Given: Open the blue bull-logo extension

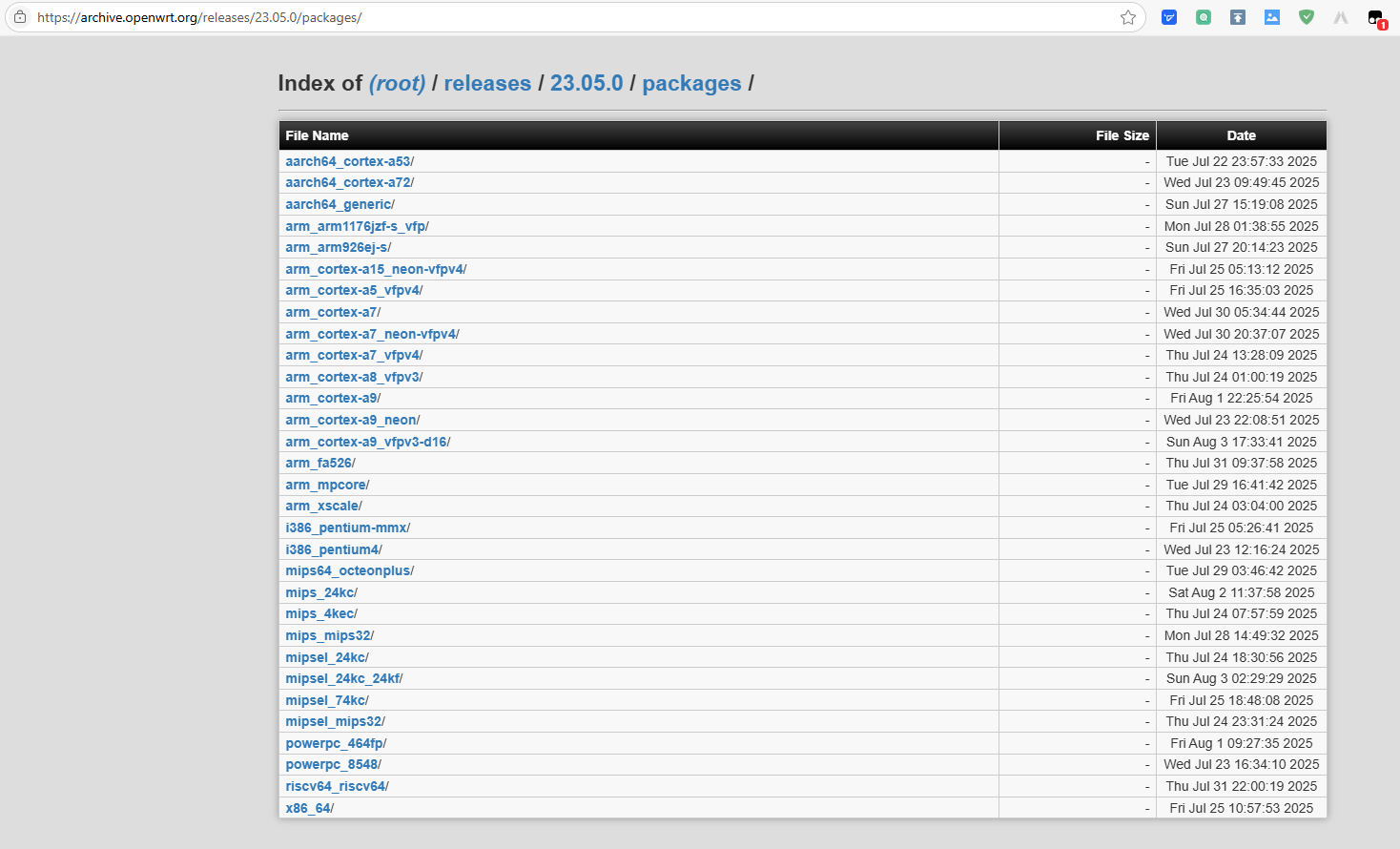Looking at the screenshot, I should click(1169, 17).
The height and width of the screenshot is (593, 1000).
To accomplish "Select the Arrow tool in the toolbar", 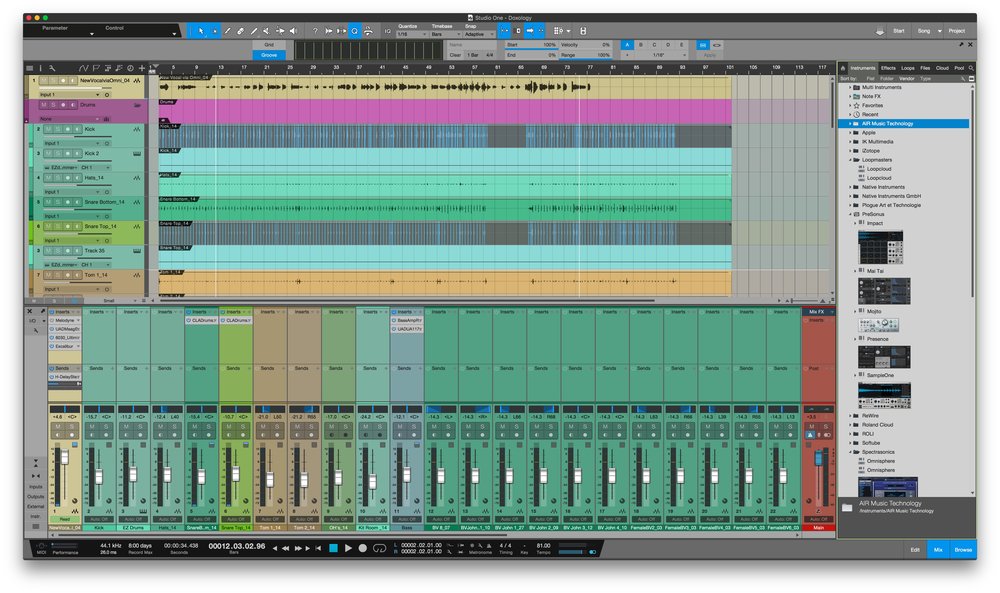I will 201,31.
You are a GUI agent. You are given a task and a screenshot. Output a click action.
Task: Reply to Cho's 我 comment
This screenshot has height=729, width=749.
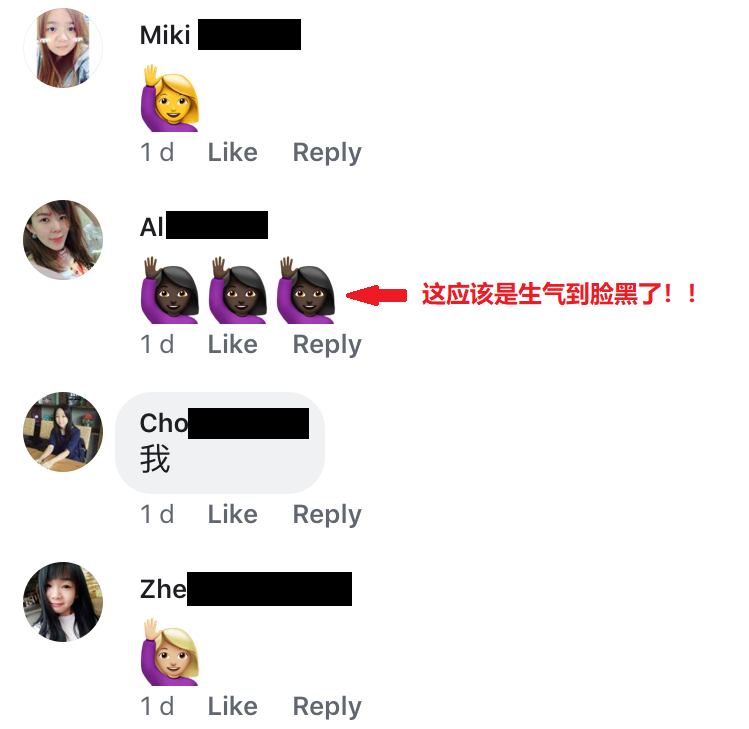tap(327, 515)
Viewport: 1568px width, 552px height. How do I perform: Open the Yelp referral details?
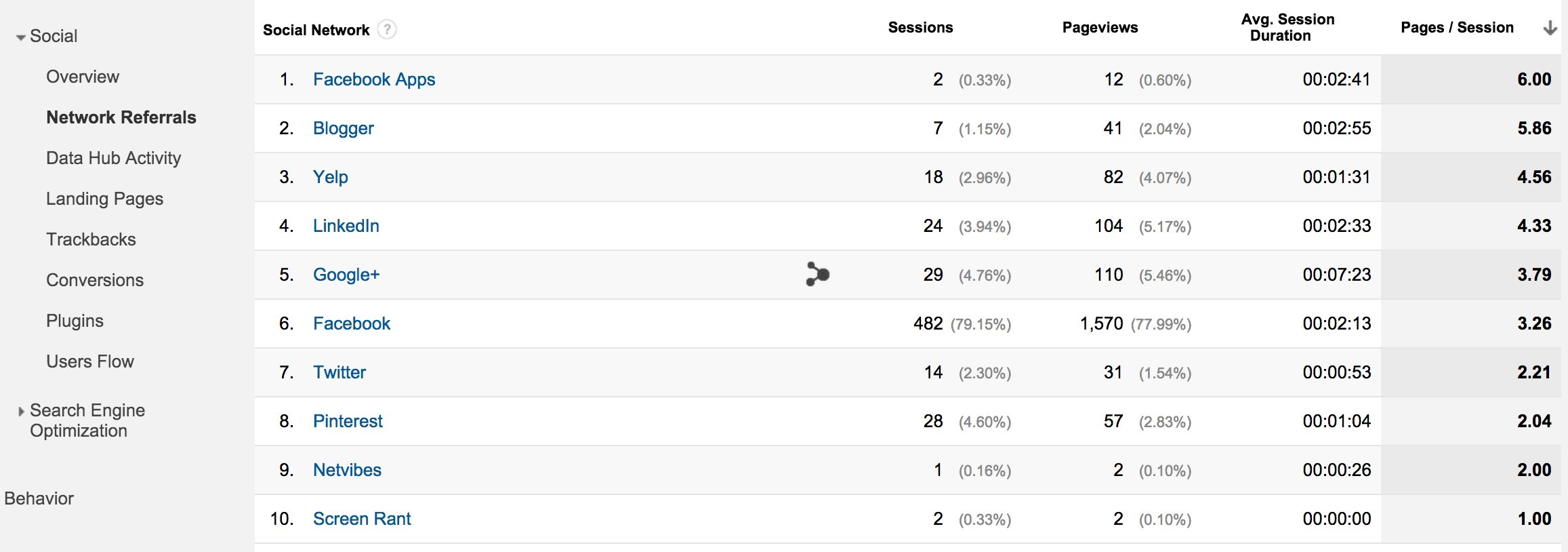pos(330,176)
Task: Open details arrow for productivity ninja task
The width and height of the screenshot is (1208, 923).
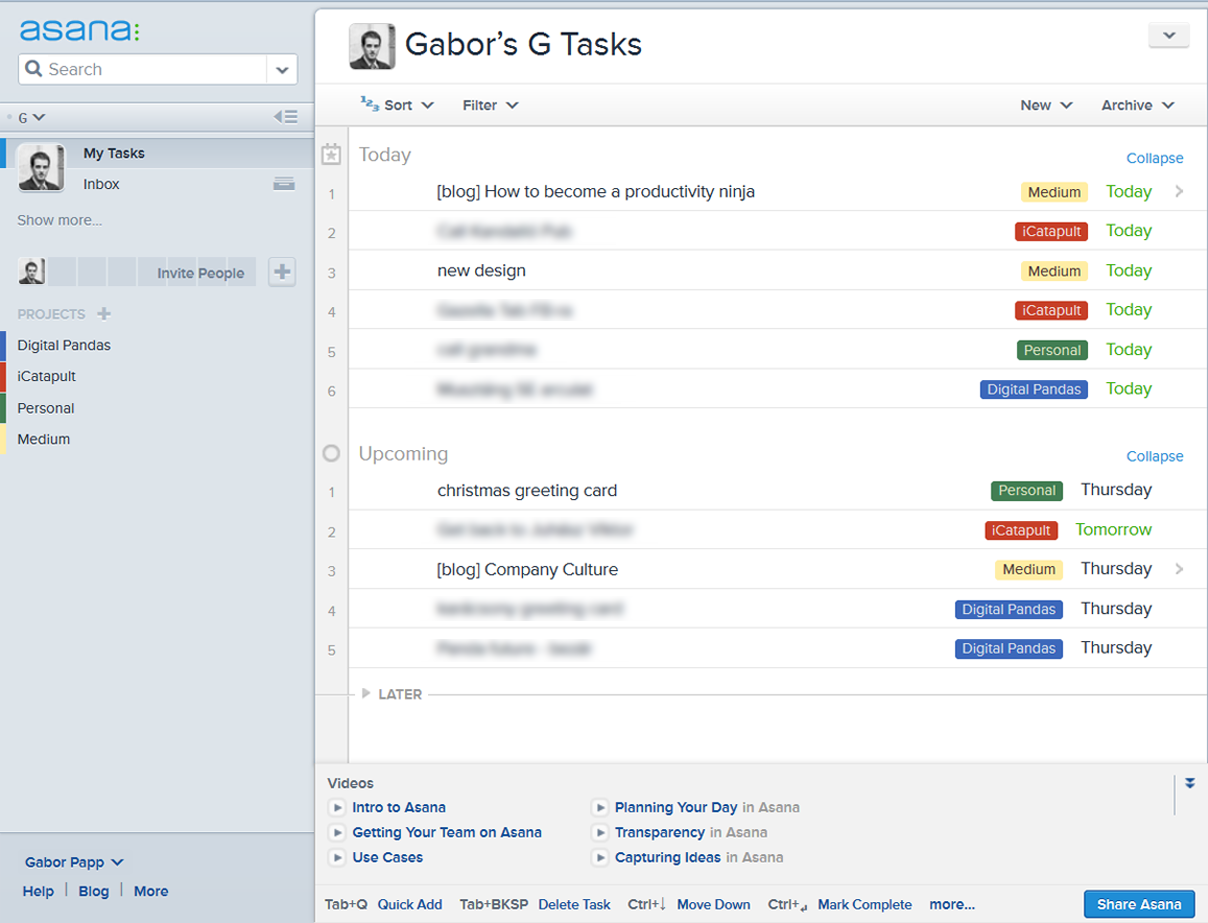Action: [x=1179, y=191]
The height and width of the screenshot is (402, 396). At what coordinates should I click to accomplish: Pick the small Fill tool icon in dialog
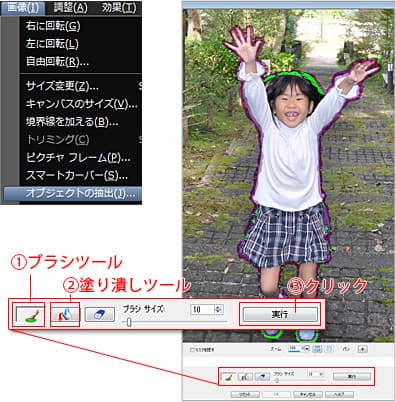(245, 377)
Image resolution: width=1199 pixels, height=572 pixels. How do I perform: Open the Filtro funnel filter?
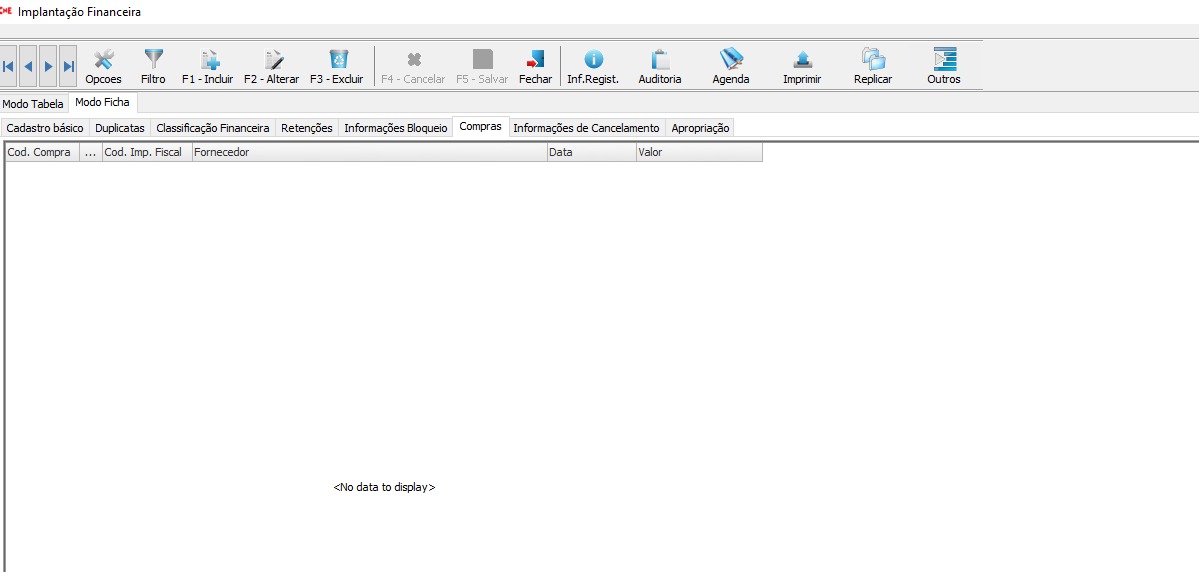click(153, 67)
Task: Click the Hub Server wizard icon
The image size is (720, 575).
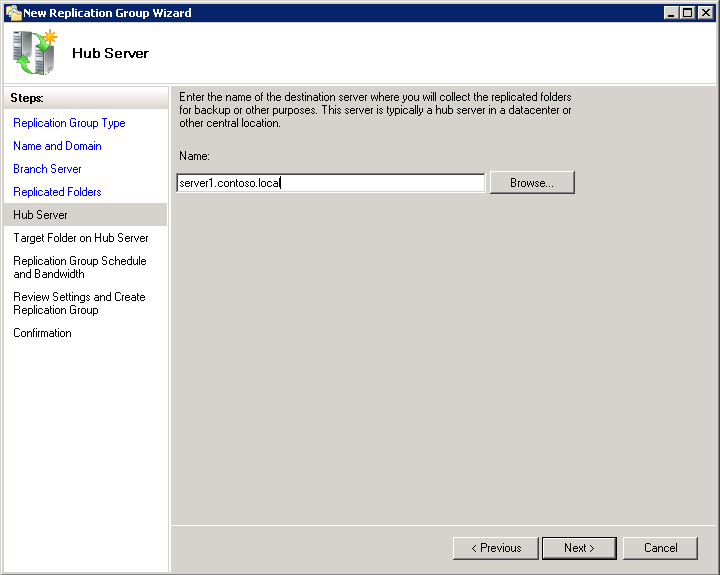Action: coord(34,52)
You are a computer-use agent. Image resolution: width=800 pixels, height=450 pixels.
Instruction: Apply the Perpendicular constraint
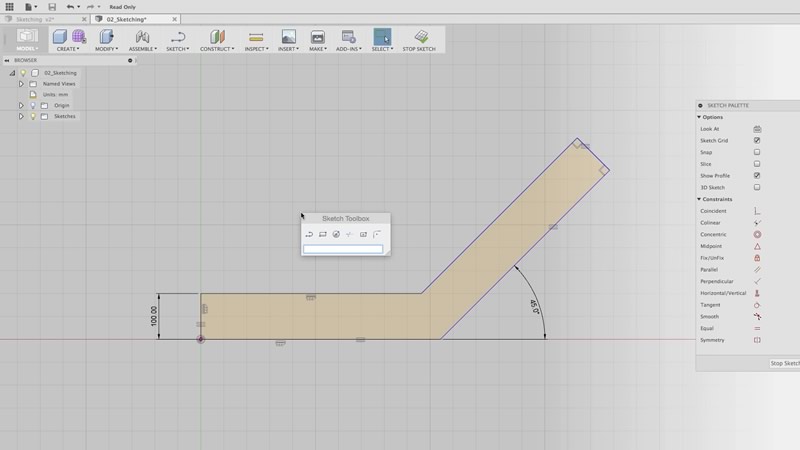[x=757, y=281]

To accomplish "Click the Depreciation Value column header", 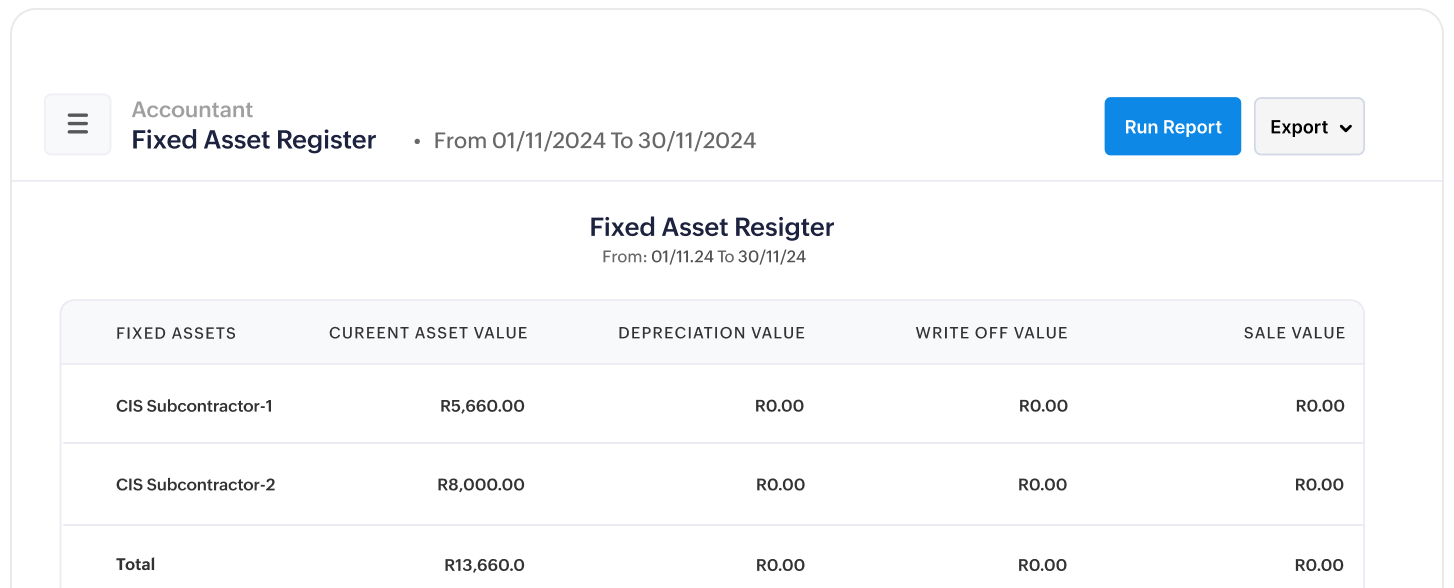I will point(711,333).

════════════════════

What you will do: Starting with the line that has "Image resolution: width=1199" and going on through the line that has "You are a computer-use", transcribe the records above exactly, but skip the pictures.

Answer box:
Image resolution: width=1199 pixels, height=572 pixels. How do I perform: Open the Filtro funnel filter?
click(153, 67)
Task: Click the Hub Server wizard icon
The image size is (720, 575).
Action: coord(34,52)
You are a computer-use agent. Image resolution: width=800 pixels, height=450 pixels.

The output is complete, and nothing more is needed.